**Given information:**
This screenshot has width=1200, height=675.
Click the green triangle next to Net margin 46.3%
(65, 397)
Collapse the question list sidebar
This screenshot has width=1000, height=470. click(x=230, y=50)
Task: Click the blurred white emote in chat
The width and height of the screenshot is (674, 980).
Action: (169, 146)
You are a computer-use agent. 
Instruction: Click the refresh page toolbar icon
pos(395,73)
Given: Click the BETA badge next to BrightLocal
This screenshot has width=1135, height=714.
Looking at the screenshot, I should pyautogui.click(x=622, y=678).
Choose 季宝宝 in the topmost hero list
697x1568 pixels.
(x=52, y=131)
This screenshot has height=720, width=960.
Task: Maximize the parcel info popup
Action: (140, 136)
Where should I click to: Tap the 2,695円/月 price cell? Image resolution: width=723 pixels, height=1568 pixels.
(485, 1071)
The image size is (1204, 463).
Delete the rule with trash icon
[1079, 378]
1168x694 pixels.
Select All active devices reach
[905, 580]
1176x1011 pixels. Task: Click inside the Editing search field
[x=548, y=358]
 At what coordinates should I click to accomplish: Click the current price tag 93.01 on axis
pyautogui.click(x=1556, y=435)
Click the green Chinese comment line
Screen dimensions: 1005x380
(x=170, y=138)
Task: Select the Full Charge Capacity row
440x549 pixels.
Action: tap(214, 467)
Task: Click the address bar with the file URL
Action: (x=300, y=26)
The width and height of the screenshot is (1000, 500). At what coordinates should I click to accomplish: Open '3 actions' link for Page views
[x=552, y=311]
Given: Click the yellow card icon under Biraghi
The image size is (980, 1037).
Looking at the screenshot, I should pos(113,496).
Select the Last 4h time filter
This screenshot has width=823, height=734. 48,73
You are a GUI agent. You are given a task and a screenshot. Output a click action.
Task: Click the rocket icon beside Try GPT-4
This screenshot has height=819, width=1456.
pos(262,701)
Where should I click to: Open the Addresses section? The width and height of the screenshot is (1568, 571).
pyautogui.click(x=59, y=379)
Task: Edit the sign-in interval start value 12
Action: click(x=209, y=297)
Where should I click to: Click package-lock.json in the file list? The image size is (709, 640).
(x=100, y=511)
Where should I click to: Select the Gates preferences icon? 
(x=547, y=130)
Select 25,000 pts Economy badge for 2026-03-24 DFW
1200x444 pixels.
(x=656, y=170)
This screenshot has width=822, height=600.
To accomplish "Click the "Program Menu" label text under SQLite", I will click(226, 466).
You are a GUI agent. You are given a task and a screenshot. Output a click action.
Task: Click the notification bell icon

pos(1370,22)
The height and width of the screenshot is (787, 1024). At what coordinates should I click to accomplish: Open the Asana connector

**Work order:**
Word for word, write out each entry shown above.

**Reply:**
This screenshot has width=1200, height=675.
Click the green triangle next to Net margin 46.3%
(65, 397)
Collapse the question list sidebar
This screenshot has width=1000, height=470. click(x=230, y=50)
Task: Click the blurred white emote in chat
The width and height of the screenshot is (674, 980).
Action: (169, 146)
You are a computer-use agent. 
Instruction: Click the refresh page toolbar icon
pos(395,73)
Given: Click the BETA badge next to BrightLocal
This screenshot has width=1135, height=714.
Looking at the screenshot, I should pyautogui.click(x=622, y=678).
Choose 季宝宝 in the topmost hero list
697x1568 pixels.
(x=52, y=131)
This screenshot has height=720, width=960.
Task: Maximize the parcel info popup
Action: (140, 136)
Where should I click to: Tap the 2,695円/月 price cell? Image resolution: width=723 pixels, height=1568 pixels.
(485, 1071)
The image size is (1204, 463).
Delete the rule with trash icon
[1079, 378]
1168x694 pixels.
Select All active devices reach
[905, 580]
1176x1011 pixels. Task: Click inside the Editing search field
[x=548, y=358]
 At what coordinates should I click to accomplish: Click the current price tag 93.01 on axis
pyautogui.click(x=1556, y=435)
Click the green Chinese comment line
Screen dimensions: 1005x380
(x=170, y=138)
Task: Select the Full Charge Capacity row
440x549 pixels.
Action: tap(214, 467)
Task: Click the address bar with the file URL
Action: (x=300, y=26)
The width and height of the screenshot is (1000, 500). At what coordinates should I click to accomplish: Open '3 actions' link for Page views
[x=552, y=311]
Given: Click the yellow card icon under Biraghi
The image size is (980, 1037).
Looking at the screenshot, I should pos(113,496).
Select the Last 4h time filter
This screenshot has width=823, height=734. 48,73
You are a GUI agent. You are given a task and a screenshot. Output a click action.
Task: Click the rocket icon beside Try GPT-4
This screenshot has height=819, width=1456.
pos(262,701)
Where should I click to: Open the Addresses section? The width and height of the screenshot is (1568, 571).
pyautogui.click(x=59, y=379)
Task: Edit the sign-in interval start value 12
Action: click(x=209, y=297)
Where should I click to: Click package-lock.json in the file list? The image size is (709, 640).
(x=100, y=511)
Where should I click to: Select the Gates preferences icon? 
(x=547, y=130)
Select 25,000 pts Economy badge for 2026-03-24 DFW
1200x444 pixels.
(x=656, y=170)
This screenshot has width=822, height=600.
To accomplish "Click the "Program Menu" label text under SQLite", I will click(226, 466).
You are a GUI agent. You are given a task and a screenshot. Output a click action.
Task: Click the notification bell icon

pos(1370,22)
The height and width of the screenshot is (787, 1024). At what coordinates should I click to accomplish: Open the Asana connector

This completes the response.